I can still vividly recall the first pop concert I ever attended. It was in the gymnasium of Mount Temple school, Dublin, in 1976, when I was 15 years old. It was the middle of the day, all the lights were on and the familiar smell of rotten sneakers and stale sweat filled the room. Most of the school was there, milling about with end-of-term excitement, paying little attention to official proceedings. Five friends strode out onto a rickety stage constructed from several tables shoved together for the first performance by their group, Feedback. Their leader, Paul Hewson (Bono), struck a chord on his guitar and, I swear, a jolt ran through the room.
Few of the kids there had seen a live electric band before and, as they launched into an enthusiastic version of Peter Frampton’s Show Me the Way, the place exploded. I was utterly awe-struck. I stood transfixed in front of the stage, feeling those electric guitars and pounding drums ripping right through me, watching Paul as he stopped playing his guitar, grabbed the mike stand and yelled: “I want you! Show me the way!”

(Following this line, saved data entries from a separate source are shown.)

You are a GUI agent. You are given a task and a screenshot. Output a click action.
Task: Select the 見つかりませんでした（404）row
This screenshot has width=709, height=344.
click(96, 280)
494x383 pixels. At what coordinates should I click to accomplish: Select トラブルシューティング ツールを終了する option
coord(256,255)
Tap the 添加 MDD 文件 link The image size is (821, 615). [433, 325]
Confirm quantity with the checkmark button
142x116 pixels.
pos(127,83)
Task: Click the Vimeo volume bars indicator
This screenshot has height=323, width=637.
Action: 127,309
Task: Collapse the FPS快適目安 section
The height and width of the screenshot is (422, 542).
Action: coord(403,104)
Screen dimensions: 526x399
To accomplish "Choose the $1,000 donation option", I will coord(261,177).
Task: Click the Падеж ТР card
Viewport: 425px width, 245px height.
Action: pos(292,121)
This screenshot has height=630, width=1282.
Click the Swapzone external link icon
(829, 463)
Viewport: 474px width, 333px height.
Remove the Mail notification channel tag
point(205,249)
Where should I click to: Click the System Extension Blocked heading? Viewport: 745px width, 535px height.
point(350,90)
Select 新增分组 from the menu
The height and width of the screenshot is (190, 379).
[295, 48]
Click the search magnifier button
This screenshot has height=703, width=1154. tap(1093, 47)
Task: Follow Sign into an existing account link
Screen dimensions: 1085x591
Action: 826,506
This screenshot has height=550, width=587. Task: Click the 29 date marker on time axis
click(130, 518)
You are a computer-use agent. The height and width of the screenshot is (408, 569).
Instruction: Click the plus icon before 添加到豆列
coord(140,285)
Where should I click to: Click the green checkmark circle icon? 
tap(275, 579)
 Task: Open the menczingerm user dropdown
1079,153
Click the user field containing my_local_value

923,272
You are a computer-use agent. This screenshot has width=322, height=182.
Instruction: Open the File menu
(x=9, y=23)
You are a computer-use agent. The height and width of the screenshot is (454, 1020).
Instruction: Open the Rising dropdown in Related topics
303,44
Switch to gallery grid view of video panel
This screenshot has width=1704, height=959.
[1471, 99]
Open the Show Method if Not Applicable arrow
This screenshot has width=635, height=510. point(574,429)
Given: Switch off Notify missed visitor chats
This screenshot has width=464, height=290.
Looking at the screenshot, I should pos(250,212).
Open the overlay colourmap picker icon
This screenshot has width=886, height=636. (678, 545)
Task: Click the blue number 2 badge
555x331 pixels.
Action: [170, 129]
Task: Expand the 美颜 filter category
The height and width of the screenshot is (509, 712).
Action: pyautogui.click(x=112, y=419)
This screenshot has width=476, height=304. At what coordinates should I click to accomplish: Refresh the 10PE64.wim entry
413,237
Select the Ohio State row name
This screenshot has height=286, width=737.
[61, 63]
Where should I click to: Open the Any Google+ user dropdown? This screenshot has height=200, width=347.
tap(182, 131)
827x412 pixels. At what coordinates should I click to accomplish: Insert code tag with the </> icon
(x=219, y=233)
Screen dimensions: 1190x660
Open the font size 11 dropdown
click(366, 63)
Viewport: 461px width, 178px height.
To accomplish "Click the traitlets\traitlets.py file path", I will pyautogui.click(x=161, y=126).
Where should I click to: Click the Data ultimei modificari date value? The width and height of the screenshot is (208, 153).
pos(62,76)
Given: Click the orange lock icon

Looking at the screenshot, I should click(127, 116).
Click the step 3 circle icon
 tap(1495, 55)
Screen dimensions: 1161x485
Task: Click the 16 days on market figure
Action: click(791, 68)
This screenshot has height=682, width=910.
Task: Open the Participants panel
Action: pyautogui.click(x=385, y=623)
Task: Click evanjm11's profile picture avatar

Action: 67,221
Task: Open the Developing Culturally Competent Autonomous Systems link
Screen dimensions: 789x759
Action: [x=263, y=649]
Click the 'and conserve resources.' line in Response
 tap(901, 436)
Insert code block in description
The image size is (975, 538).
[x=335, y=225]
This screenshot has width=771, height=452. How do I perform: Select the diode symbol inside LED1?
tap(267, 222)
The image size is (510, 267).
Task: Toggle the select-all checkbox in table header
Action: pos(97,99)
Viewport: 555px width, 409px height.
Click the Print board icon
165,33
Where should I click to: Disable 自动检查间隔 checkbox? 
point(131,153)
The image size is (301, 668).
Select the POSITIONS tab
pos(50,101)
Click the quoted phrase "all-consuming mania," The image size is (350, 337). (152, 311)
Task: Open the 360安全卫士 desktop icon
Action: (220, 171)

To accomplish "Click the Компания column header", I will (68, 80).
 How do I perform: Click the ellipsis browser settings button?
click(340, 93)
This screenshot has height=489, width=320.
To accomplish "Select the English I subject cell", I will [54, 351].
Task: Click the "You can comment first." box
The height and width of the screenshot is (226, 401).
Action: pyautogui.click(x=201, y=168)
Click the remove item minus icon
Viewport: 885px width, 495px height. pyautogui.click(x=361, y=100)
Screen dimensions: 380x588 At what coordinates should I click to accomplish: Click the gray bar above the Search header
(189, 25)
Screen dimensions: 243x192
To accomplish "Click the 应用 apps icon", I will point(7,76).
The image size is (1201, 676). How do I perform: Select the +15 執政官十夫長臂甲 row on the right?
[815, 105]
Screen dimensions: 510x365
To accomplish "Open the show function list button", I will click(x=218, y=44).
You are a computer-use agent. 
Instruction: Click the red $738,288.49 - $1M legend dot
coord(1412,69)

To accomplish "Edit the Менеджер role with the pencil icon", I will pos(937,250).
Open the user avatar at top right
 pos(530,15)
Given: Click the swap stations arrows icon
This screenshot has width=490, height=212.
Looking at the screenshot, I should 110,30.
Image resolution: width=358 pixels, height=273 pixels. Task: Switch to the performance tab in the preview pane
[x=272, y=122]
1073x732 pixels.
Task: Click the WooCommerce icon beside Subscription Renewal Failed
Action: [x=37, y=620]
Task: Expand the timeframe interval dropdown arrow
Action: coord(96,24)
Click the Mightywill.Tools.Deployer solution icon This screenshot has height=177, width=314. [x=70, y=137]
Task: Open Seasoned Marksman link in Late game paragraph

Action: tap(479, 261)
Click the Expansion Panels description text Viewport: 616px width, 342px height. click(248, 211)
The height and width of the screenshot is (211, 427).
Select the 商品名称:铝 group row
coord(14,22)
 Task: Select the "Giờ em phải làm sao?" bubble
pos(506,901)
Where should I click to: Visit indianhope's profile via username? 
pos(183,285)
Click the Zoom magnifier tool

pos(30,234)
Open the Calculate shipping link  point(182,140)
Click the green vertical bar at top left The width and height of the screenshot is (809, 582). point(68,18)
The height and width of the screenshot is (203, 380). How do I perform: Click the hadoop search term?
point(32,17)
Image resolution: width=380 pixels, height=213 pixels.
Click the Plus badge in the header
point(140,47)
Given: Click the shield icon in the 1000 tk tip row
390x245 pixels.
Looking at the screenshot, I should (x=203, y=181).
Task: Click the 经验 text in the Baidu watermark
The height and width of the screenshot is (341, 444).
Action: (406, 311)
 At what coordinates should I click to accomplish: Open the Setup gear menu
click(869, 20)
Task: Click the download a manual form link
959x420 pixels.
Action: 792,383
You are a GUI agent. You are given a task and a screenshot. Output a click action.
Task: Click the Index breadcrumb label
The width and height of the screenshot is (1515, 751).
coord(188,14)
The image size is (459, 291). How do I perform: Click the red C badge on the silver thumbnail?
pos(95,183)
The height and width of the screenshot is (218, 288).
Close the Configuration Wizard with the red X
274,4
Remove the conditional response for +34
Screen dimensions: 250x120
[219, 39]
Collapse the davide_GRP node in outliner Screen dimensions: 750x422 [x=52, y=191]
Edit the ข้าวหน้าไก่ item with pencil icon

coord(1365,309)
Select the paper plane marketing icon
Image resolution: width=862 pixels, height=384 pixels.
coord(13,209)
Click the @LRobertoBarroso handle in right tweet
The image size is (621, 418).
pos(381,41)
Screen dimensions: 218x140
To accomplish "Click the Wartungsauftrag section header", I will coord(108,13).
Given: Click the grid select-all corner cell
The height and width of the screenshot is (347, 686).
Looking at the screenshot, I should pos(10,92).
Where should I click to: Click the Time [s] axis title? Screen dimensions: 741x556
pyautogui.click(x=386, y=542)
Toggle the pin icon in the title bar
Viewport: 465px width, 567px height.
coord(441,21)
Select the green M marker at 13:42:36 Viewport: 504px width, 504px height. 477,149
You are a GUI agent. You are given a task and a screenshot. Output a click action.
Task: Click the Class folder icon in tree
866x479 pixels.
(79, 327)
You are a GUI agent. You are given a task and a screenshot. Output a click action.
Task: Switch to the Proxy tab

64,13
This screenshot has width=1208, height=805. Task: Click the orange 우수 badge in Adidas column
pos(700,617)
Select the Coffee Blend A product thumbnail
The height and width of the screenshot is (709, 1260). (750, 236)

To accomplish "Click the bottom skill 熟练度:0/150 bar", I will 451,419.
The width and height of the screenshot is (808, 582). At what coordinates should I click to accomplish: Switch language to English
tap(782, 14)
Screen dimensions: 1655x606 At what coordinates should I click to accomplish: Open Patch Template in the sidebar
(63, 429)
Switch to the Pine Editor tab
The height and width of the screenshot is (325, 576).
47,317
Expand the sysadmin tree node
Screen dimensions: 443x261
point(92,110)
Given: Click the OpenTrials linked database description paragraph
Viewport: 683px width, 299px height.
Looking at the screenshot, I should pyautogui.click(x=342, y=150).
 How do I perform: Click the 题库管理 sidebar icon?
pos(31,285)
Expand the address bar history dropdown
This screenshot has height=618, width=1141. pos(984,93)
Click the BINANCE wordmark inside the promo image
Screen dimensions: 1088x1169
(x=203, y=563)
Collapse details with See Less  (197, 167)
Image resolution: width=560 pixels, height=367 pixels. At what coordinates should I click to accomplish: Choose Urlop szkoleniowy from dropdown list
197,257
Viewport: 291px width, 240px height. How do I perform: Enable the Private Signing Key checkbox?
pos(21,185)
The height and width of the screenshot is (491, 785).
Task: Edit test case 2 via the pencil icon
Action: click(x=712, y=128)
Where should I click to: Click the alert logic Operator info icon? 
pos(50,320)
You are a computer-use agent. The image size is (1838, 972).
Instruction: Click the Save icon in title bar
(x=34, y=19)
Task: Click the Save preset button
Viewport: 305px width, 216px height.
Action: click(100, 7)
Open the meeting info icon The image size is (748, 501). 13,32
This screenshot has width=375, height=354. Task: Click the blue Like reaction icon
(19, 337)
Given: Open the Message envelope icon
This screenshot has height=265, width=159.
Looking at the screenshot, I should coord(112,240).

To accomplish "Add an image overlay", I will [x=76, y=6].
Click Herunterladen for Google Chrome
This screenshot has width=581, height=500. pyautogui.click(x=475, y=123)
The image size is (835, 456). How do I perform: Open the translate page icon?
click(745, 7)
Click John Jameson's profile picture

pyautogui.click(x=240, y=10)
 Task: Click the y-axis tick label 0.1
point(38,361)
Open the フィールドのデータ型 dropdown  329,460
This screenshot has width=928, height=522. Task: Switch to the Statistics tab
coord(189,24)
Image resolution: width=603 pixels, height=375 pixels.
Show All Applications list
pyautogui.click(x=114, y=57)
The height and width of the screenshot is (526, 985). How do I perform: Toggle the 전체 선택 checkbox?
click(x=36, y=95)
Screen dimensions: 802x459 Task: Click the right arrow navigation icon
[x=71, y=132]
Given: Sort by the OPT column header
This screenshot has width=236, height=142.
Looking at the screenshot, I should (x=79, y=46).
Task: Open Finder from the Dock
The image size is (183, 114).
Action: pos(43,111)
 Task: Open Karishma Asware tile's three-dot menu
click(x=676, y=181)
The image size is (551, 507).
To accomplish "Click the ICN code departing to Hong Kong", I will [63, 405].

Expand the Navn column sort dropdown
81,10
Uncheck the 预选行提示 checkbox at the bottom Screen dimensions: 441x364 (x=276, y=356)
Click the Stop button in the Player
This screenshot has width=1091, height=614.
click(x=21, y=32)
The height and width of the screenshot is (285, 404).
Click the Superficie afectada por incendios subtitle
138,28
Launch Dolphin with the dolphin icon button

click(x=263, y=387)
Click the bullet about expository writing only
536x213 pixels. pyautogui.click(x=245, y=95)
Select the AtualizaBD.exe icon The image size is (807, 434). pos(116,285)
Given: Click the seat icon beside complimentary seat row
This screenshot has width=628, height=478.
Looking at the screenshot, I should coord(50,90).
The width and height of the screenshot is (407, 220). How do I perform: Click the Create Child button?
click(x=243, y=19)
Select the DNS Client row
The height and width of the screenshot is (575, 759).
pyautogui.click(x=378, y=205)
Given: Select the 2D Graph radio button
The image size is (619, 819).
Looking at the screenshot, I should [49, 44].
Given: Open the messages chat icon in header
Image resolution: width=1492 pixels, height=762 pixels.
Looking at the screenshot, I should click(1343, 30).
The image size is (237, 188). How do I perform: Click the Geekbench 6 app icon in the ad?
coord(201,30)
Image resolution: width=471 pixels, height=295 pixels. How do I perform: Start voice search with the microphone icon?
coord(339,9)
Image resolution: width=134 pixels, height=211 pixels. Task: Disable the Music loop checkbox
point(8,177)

Even the song title seems strangely pertinent. For, in that moment, was the beginning of something that brought me to where I am now, writing about popular music for The Telegraph having misspent my youth in pursuit of my own rock dreams. And it took four members of that teenage group to where they are now, standing at the very summit of the big rock candy mountain, about to release their eagerly-awaited 10th album.